= Joseph Parsons Jr. =

American politician

Coat of Arms of Joseph Parsons

Joseph Parsons Jr. (1647–1729) was an early settler and prominent colonial leader in Northampton, Massachusetts.

Parsons Jr. was born in Springfield, Massachusetts on November 1, 1647. His father, Cornet Joseph Parsons Sr., immigrated to America from England around 1635, and was one of the witnesses to the deed that transferred ownership of Springfield from the Native Americans to the English settlers. He later became one of the original settlers of Northampton, Massachusetts. Parson Jr.'s mother, Mary (Bliss) Parsons was accused of witchcraft several decades before the far more notorious Salem Witch Trials, although she was ultimately acquitted.

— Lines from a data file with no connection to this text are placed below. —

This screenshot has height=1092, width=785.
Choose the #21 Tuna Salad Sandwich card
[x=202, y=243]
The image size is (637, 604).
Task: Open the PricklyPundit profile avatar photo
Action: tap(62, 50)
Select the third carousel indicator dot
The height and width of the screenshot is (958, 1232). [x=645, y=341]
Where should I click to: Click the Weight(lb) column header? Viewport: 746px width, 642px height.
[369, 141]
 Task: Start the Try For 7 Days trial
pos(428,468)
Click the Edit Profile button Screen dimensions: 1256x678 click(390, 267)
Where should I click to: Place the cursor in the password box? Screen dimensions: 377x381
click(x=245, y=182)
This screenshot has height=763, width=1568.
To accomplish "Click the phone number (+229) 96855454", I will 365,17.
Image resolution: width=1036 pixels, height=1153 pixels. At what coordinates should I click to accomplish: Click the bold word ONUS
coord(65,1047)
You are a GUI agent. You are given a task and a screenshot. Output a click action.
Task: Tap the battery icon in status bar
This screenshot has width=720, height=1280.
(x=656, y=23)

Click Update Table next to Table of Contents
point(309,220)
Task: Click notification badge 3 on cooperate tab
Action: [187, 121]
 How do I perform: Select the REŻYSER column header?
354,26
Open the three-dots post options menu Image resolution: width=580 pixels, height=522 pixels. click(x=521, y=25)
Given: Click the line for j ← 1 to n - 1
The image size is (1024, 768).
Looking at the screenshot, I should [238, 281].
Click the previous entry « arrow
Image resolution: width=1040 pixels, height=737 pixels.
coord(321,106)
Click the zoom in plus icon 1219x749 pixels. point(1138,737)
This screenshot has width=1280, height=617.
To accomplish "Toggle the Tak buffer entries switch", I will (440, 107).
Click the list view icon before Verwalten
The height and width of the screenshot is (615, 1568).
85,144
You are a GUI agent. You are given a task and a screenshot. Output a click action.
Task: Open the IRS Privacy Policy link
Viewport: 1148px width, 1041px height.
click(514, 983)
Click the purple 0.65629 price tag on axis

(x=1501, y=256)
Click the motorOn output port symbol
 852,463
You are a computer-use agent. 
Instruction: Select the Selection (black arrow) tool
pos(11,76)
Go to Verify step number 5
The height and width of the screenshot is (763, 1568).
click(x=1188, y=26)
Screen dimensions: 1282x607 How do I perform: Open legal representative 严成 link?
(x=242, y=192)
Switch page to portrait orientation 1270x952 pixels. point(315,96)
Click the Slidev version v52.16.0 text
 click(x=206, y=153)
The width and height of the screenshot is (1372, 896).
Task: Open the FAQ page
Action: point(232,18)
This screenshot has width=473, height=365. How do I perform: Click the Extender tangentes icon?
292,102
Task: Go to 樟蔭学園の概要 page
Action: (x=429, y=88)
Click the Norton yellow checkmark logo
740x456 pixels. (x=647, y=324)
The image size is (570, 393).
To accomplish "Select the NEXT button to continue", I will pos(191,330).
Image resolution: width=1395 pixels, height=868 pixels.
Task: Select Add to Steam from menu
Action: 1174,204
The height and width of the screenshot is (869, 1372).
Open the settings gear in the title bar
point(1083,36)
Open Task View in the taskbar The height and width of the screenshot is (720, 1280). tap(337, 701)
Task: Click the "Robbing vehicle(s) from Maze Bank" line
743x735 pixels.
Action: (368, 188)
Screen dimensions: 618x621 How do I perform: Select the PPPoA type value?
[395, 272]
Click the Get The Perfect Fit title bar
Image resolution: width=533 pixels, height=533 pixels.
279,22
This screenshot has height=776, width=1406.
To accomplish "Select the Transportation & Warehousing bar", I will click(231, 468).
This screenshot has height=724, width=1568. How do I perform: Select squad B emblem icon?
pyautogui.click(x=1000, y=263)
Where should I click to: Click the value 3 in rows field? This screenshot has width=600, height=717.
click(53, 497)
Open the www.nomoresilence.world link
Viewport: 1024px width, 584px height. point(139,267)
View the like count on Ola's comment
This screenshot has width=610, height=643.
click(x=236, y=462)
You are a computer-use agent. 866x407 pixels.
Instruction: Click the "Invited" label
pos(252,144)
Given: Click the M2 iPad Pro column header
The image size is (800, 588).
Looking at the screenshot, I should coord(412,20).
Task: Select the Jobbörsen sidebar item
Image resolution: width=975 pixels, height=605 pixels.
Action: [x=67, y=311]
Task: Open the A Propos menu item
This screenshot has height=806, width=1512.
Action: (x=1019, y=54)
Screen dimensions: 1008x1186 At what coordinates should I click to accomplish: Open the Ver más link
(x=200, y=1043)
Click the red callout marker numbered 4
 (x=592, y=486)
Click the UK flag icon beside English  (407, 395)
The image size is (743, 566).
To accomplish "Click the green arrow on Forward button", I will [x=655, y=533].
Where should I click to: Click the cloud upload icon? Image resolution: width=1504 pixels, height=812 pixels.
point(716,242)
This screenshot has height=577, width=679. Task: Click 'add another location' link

Parsons Jr. lived most of his life in Northampton. On March 17, 1669, he married Elizabeth Strong, the daughter of John Strong, the lead elder of the church and prominent resident of the town. Parsons Jr. was involved in several business enterprises in and around Northampton, including grist mills, sawmills, and iron. He later became active in politics; in 1696, he was commissioned as one of the four judges on the Hampshire County Court of Common Pleas, which at the time included all of Western Massachusetts. He served in this capacity until 1719. Parsons Jr. also served as a representative in the Massachusetts General Court; he represented Springfield in 1706 and 1708, and Northampton from 1711-1715, 1717, 1721, and 1724. In addition, he held several other minor offices; in 1700, he was appointed as the first town moderator in Northampton history, and he also served as justice of the peace for a number of years.

Throughout most of Parson Jr.'s life in Northampton, Solomon Stoddard was the pastor of the church. However, by 1725 Stoddard was 82 years old and unable to fulfill all of his pastoral duties alone. So, the town voted seven members onto a committee to find a suitable candidate to assist, and upon Stoddard's death, replace him as pastor. Joseph Parsons Jr. was one of the members of this pastoral search committee, which ultimately chose Jonathan Edwards, whose tenure as pastor would lead to the Great Awakening.

Joseph Parsons Jr. died in Northampton in November, 1729.